### RINGKASAN TUGAS
Tuliskan semua entri di bawah sebagai daftar JSON berisi string, satu string per baris, tanpa baris kosong. Gambar tidak usah dimasukkan ke dalam jawaban.

### BARIS MASUKAN
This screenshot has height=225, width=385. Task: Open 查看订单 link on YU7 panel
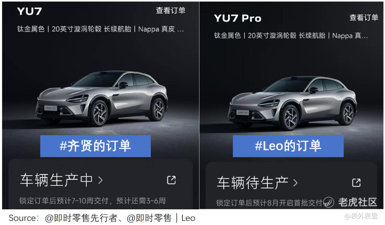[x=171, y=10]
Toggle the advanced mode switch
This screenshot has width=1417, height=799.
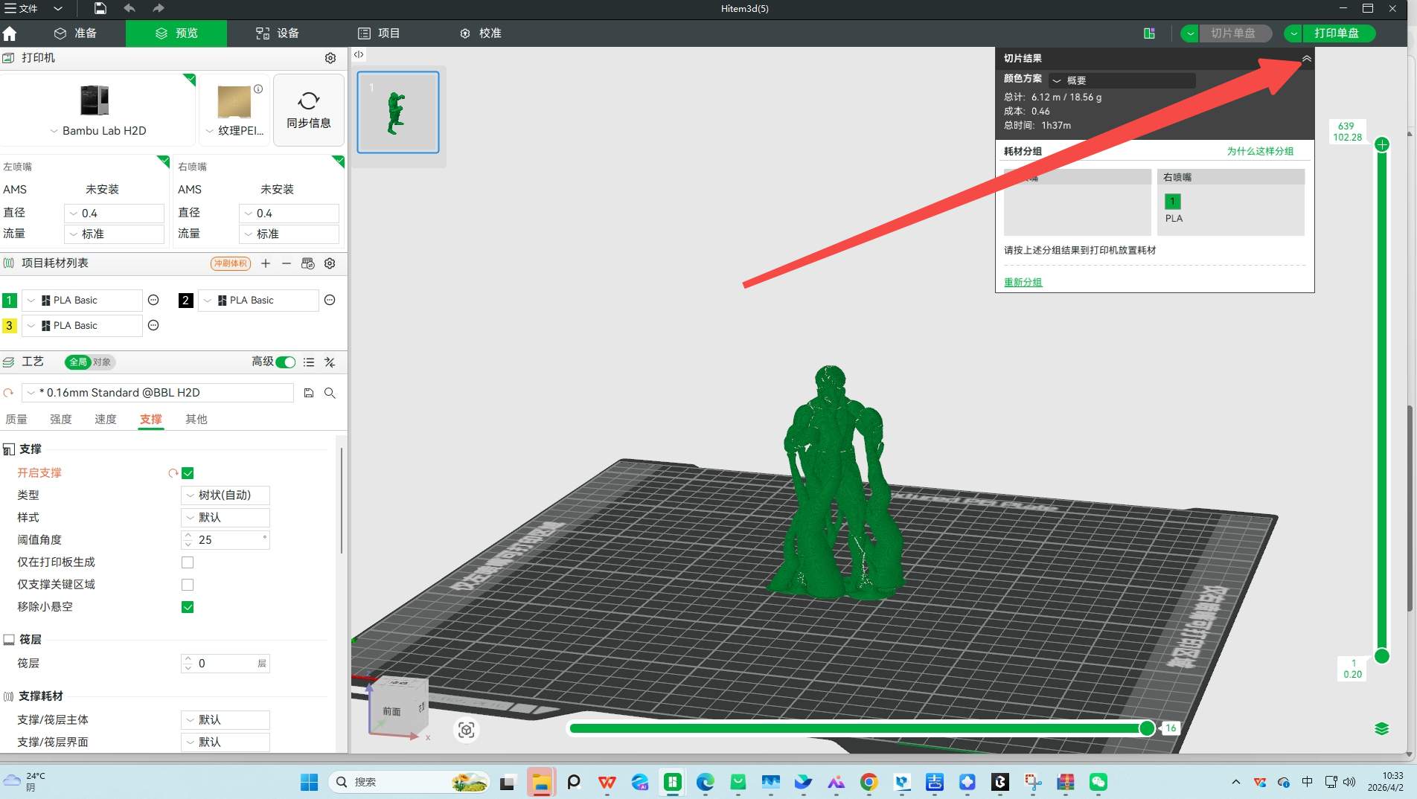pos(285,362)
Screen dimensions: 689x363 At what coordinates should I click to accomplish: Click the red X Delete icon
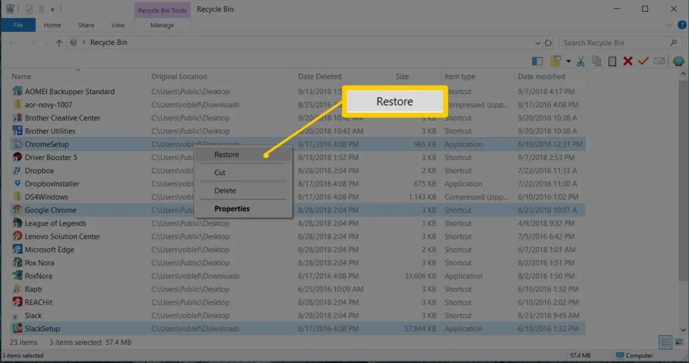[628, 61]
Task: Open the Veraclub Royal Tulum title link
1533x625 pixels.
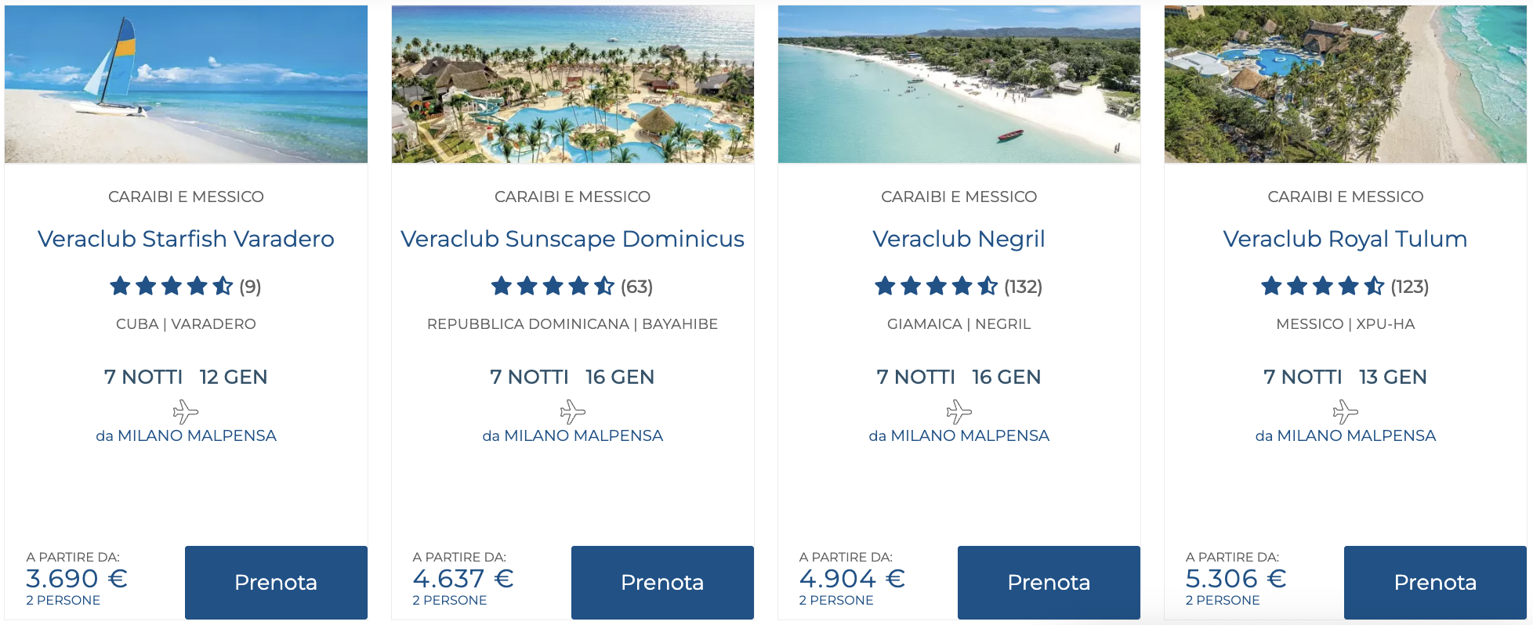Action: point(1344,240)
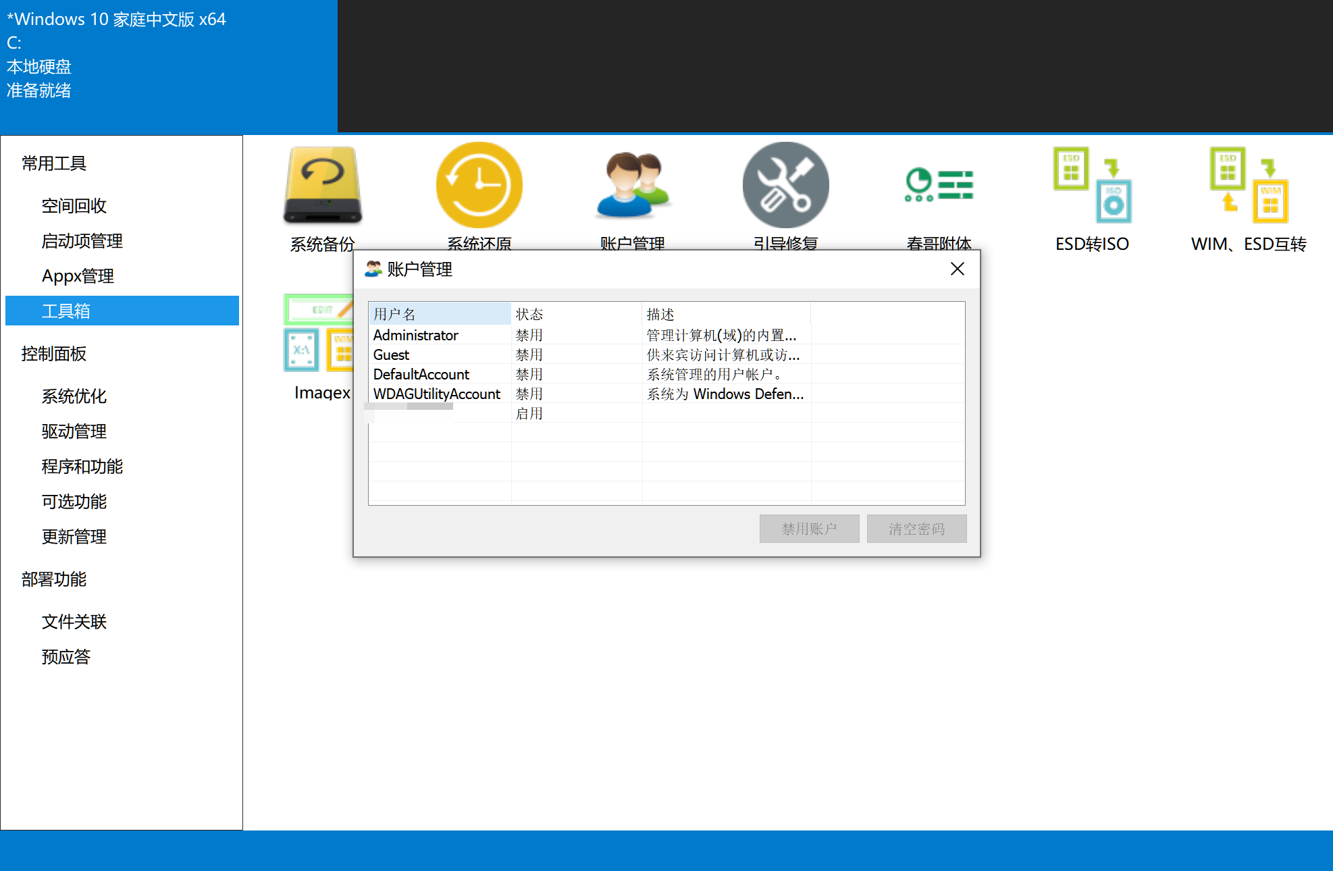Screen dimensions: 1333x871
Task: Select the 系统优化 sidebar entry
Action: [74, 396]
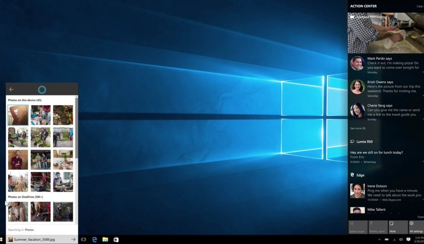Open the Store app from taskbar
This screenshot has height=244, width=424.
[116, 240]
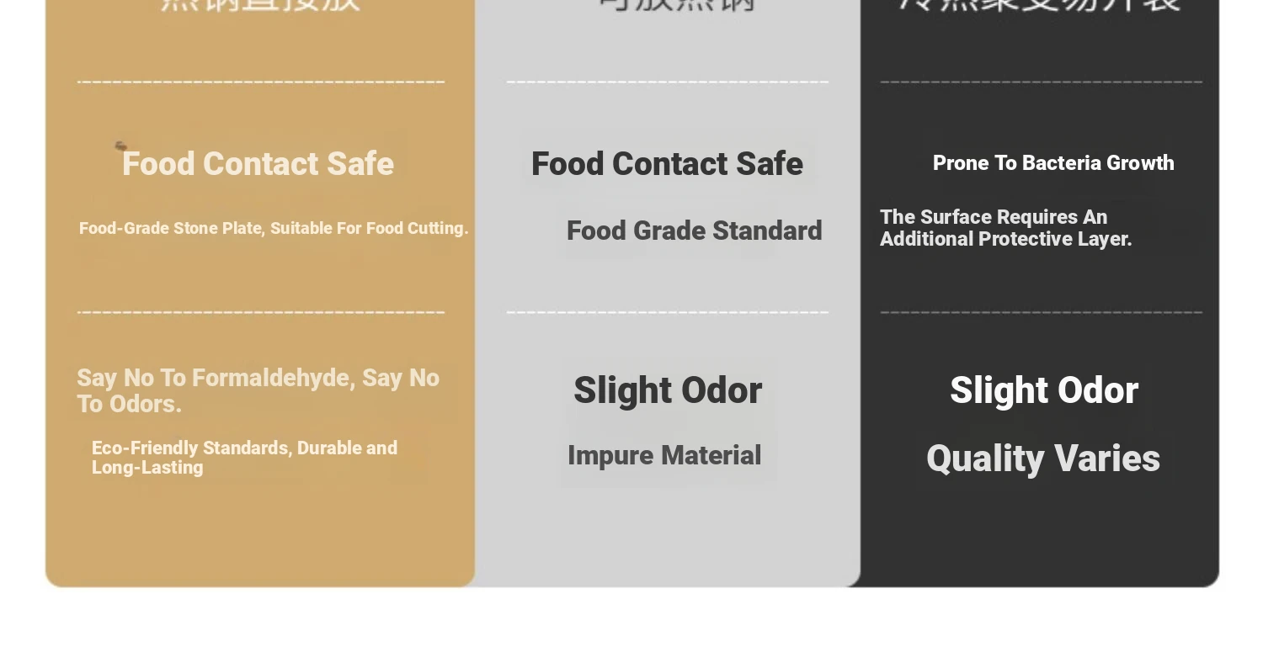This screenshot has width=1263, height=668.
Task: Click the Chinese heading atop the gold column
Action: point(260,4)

### HASIL
[
  "This screenshot has height=225, width=385. Task: Open 查看订单 link on YU7 panel",
  "[x=171, y=10]",
  "Toggle the advanced mode switch",
  "This screenshot has width=1417, height=799.",
  "pos(285,362)",
  "Screen dimensions: 689x363 At what coordinates should I click to accomplish: Click the red X Delete icon",
  "[628, 61]",
  "Task: Open the Veraclub Royal Tulum title link",
  "1533x625 pixels.",
  "Action: point(1344,240)",
  "Screen dimensions: 1333x871",
  "Task: Select the 系统优化 sidebar entry",
  "Action: [74, 396]",
  "Open the Store app from taskbar",
  "This screenshot has height=244, width=424.",
  "[116, 240]",
  "This screenshot has width=1263, height=668.",
  "Task: Click the Chinese heading atop the gold column",
  "Action: point(260,4)"
]